Lucky’s Delicatessen Delivers Classic Sandwiches Done Right

Lucky’s Delicatessen Delivers Classic Sandwiches Done Right

A Durham deli 'where you can get chopped liver and pimiento cheese in the same place'

The No. 1: Italian sub.

When asked what he thinks is the draw of Lucky’s, chef and co-owner Drew Brown notes the friendly atmosphere and, of course, the tasty offerings: “I’m happy with how our [food is] familiar,” he says. “We have a very straight-forward approach to making classic sandwiches – with a few creative flourishes here and there – but we really focus on just making sure that it’s done right.” That translates to fresh, local ingredients from providers like Firsthand Foods, Lil’ Farm and Four Leaf Farm prepared with the right seasoning and cooking techniques (beef fat for the Reuben is a must, Drew shares).

Amidst a food scene bursting with all things new and funky and different, “I think people appreciate being able to come in and just get a tuna sandwich,” Drew says of the restaurant he co-conceptualized with Matt Kelly of Mateo, Vin Rouge and Mothers & Sons.

But an approachable, regular menu does not mean the sandwich masters at Lucky’s never get a chance to show off their chops: Specials tempt patrons daily with the likes of pastrami and onion hash-topped hot dogs, fried bologna every Friday, and Saturday bagel specials. Plus, the salads are ever-changing. “I’d say the biggest seasonal reflection is in the salad case,” Drew says.
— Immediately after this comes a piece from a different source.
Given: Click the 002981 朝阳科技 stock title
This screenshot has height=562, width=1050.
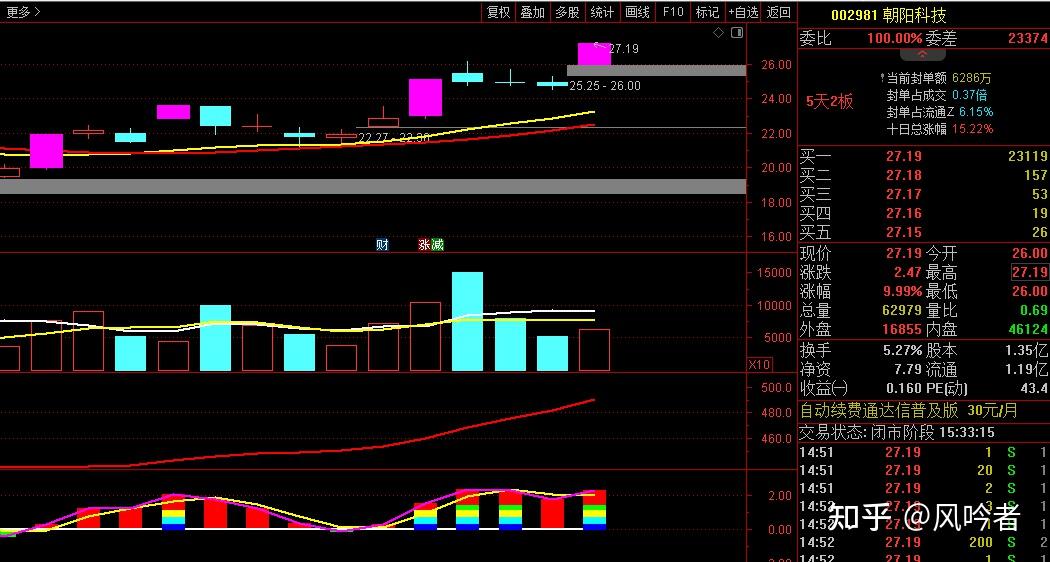Looking at the screenshot, I should point(888,15).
And he’s extra pumped for what the spring season will provide. “We opened in June [2016], so we got to do a lot of fun things with summer veggies like squash and tomatoes, but haven’t really had a chance with spring [offerings].”

Beyond Italian fare like meatball subs and matzo ball soup, visitors can also find Southern favorites. “We say it’s a Durham deli,” Drew says. “It’s where you can get chopped liver and pimiento cheese in the same place.”

The matzo ball soup.


Classic and kid-friendly – think PB&J, grilled cheese, hot dogs – comfort food done right with ingredients you can feel good about.


The line for lunch can get long. Opt for a quieter time, like dinner (they’re open until 8 p.m.), or take advantage of Lucky’s delivery service (an extra $2.50 fee, but worth it).


$3 – $12

Here’s a Tip!

When conceptualizing Lucky’s, Drew says he just wanted a place he could grab “a good Italian sub – the cold cuts, the provolone, the iceberg lettuce – just the classic.” Now, when asked what to order, that’s usually his suggestion: the No. 1, Italian Sub. “There’s a reason it’s No. 1,” Drew adds.

Diners watch the bustle
of Five Points at lunchtime. Lucky’s distinctive color scheme is based on “giardiniera,” the Italian mix of pickles.